- _Reading text_
-=-=-=-=-

14    The decision as to whether permission to appeal should be granted and, if permission be granted, the hearing of the appeal must be undertaken by a Full Bench except that the President, Vice-Presidents and Deputy Presidents directed by the President may decide whether to grant permission to appeal and, if they do grant permission, they may also hear the appeal: FW Act, s 613.

15    The Commission’s powers on an appeal are wide. Relevantly, they include: (a) the power to confirm, quash or vary the decision; and (b) the power to make a further decision in relation to the matter the subject of the appeal: FW Act, s 607(3). But the appeal is in the nature of a rehearing and those powers could only be exercised if the Full Bench was satisfied that the Commissioner had made some error: Coal and Allied Operations Pty Ltd v Australian Industrial Relations Commission (2000) 203 CLR 194 at [14].

The facts

16    On 16 August 2013 ACC advised its employees that it had lost its catering contract at the Bosch site with effect from 25 October 2013. At the time Ms Powell had been working at the site for nine years, Ms Togia for a little longer, both on a full-time basis. Each employee was informed that employment would cease on that date. Each was offered four options. Those options were:

(1)    continuing to work at the Bosch site with the new provider, Alliance Catering, in which case full entitlements would be paid;

(2)    finding alternative employment and resigning before 25 October 2013, in which case full entitlements would also be paid;

(3)    accepting a possible offer of an alternative position with ACC, in which case the status quo would continue, including accrual rights; or

(4)    redundancy, in which case “all entitlements would be paid … including redundancy payments as per the award”.

17    The employees were told that they had to confirm their intentions by 30 September 2013 to allow ACC to make appropriate arrangements.

18    On 11 October 2013 ACC wrote again to the two women advising them that under s 63(2)(a) of the National Employment Standards “[r]edundancy does not apply” if the employee rejects an offer of employment with the new employer on terms and conditions substantially similar to, and, considered on an overall basis no less favourable than, the employee’s terms and conditions of employment with the old employer immediately before the termination of that employment. We interpolate (although nothing turns on it) that, as the majority of the Full Bench observed, the reference to s 63 appears to be an error.

19    Ms Powell did not take up employment with the new contractor or accept ACC’s offer. She told the Commissioner (and it appears to be common ground) that the only positions that were offered by Alliance Catering were casual parttime positions for considerably fewer hours than she had been working for ACC (PN129, 136).

20    On 18 October 2013 Ms Powell and Ms Togia submitted forms provided to them by ACC management in which they applied for redundancy payments.

21    On Wednesday 23 October 2013 — two days before the contract was due to come to an end – ACC wrote to both employees in identical terms (without alteration):

The Managing Director of ACC has personally intervene due to your length of service, experience and loyalty to the company to offer you a position with us should you decline your offer with Alliance Catering.

-=-=-=-=-

- _What to work on_
A: Write out, word for word, the passage of the judgment excerpt on the Bosch catering redundancy dispute between "21    On Wednesday 23 October" and "with Alliance Catering.", inclusive.
B: According to the judgment excerpt on the Bosch catering redundancy dispute, on what date did ACC advise its employees that it had lost its catering contract at the Bosch site?
C: Continue the judgment excerpt on the Bosch catering redundancy dispute, starting after its final sentence.

- _Source data_
-=-=-=-=-

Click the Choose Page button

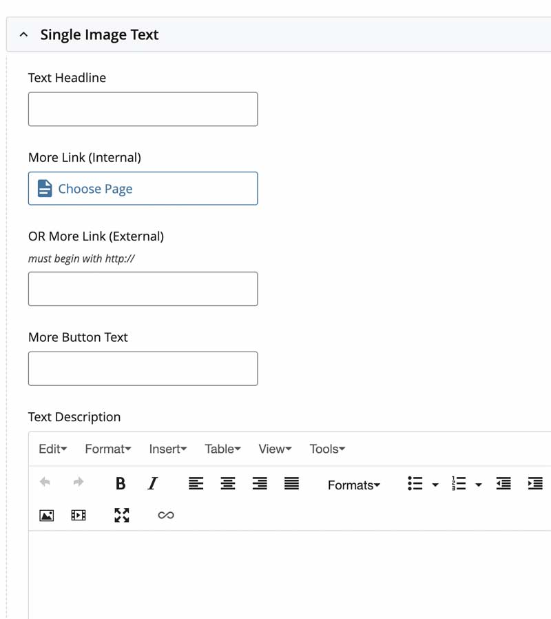[143, 189]
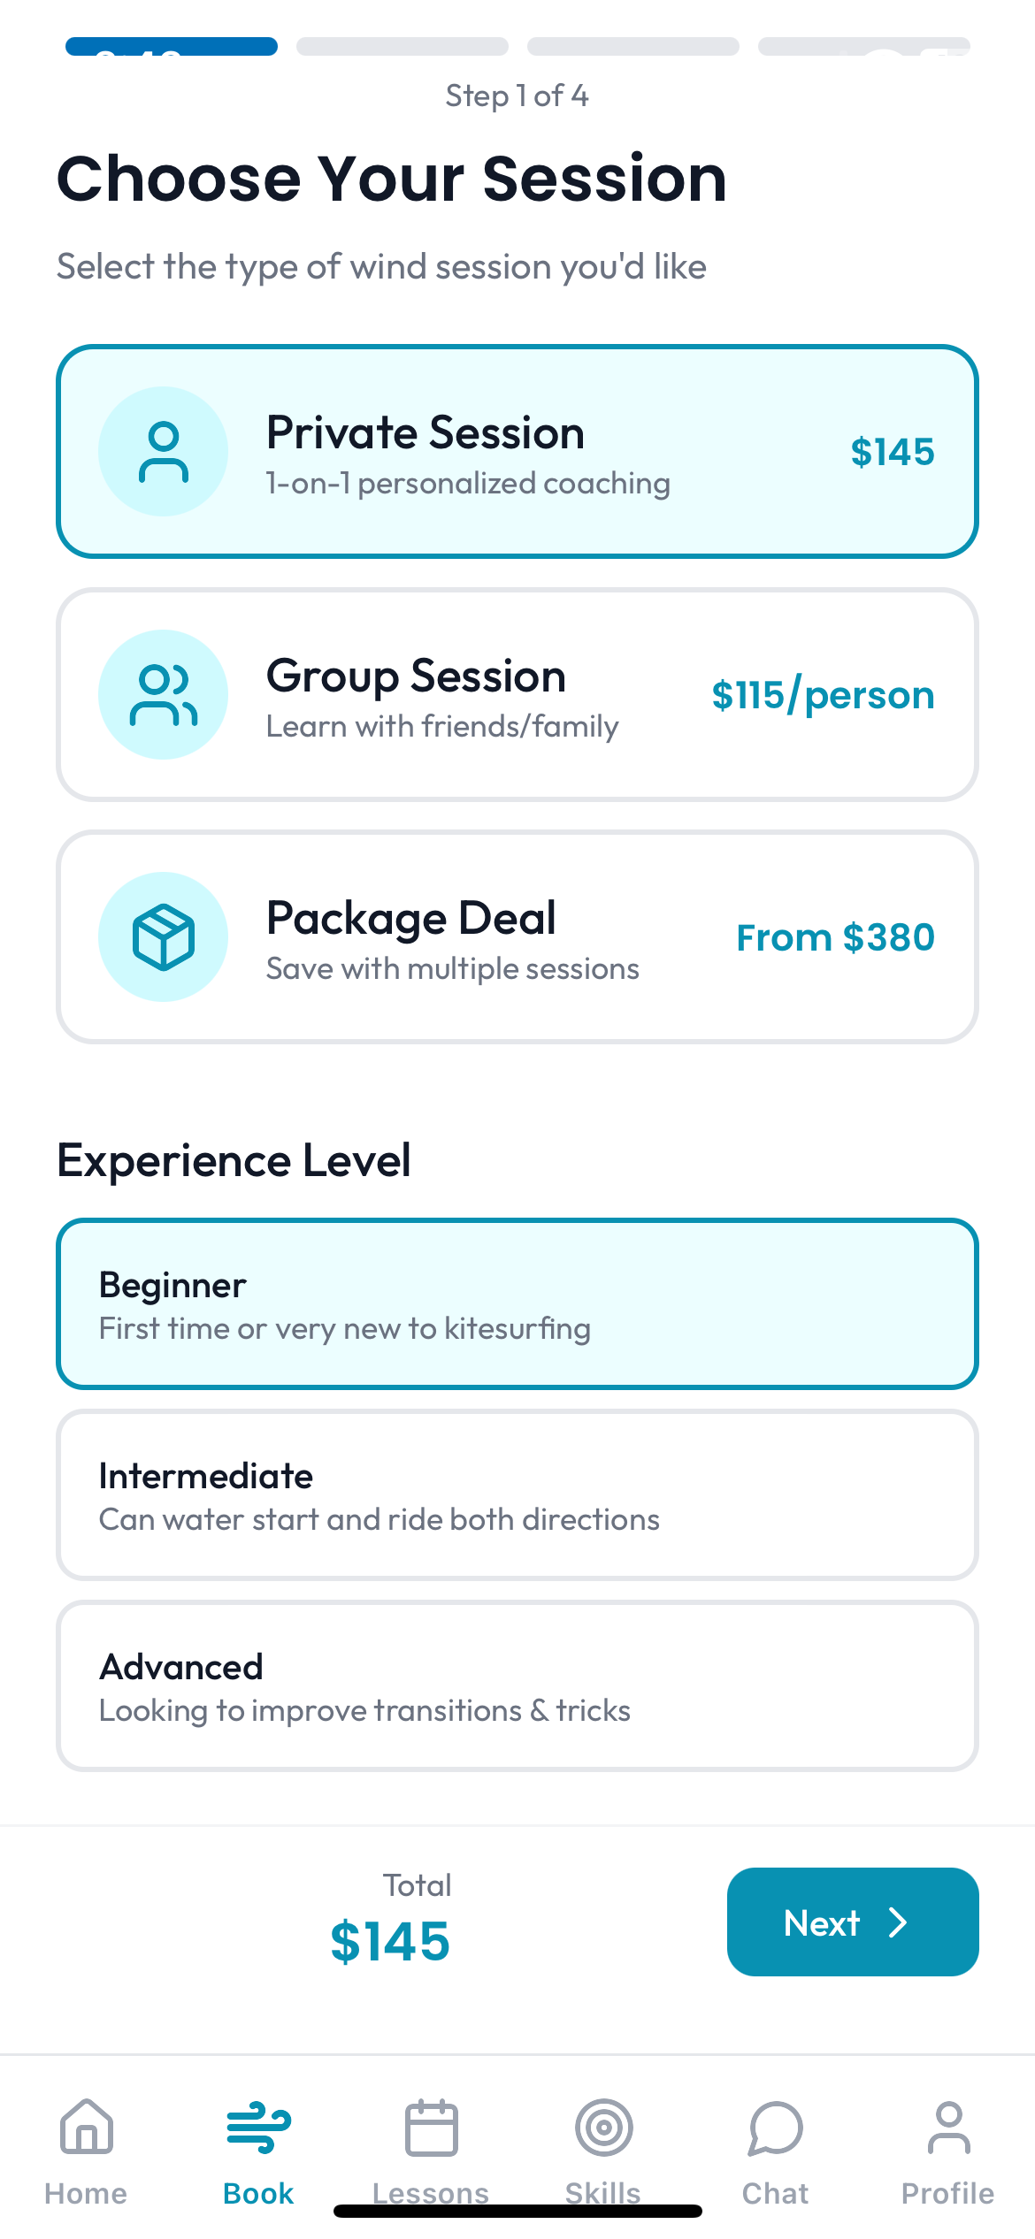
Task: Choose the From $380 Package Deal price
Action: (x=835, y=937)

-=-=-=-=-

- _Answers in order_
A:
21    On Wednesday 23 October 2013 — two days before the contract was due to come to an end – ACC wrote to both employees in identical terms (without alteration):

The Managing Director of ACC has personally intervene due to your length of service, experience and loyalty to the company to offer you a position with us should you decline your offer with Alliance Catering.

B: 16 August 2013.

C:
The position is located at our Coles – Atrium site 800 Toorak Road, Tooronga approximately 15 minutes from your current site.

Your current work hours, rate of pay and conditions will be mirrored and your job description maintained at the new site.

The position would commence Monday 28/10/2013 at your current start time. I apologise for the late notice but as you can appreciate we had to make structure changes to Coles in order to accommodate this offer for you.

Please note that if you do not take up the Alliance or ACC offer you will not be entitled to the redundancy offer.

Please confirm your intension to me at your earliest convenience so that I can accommodate Coles induction sessions for you.

22    Neither Ms Powell nor Ms Togia accepted ACC’s offer but two days later, on 25 October 2013, Ms Togia accepted an offer with Alliance Catering to work as a casual employee at the Bosch site 4½ hours a day. From what we can discern from the transcript of the evidence before the Commissioner, Ms Togia was rostered to work some 25 hours a week, rather than the 38 hours a week she (and Ms Powell) had worked for ACC (see PN254–PN268).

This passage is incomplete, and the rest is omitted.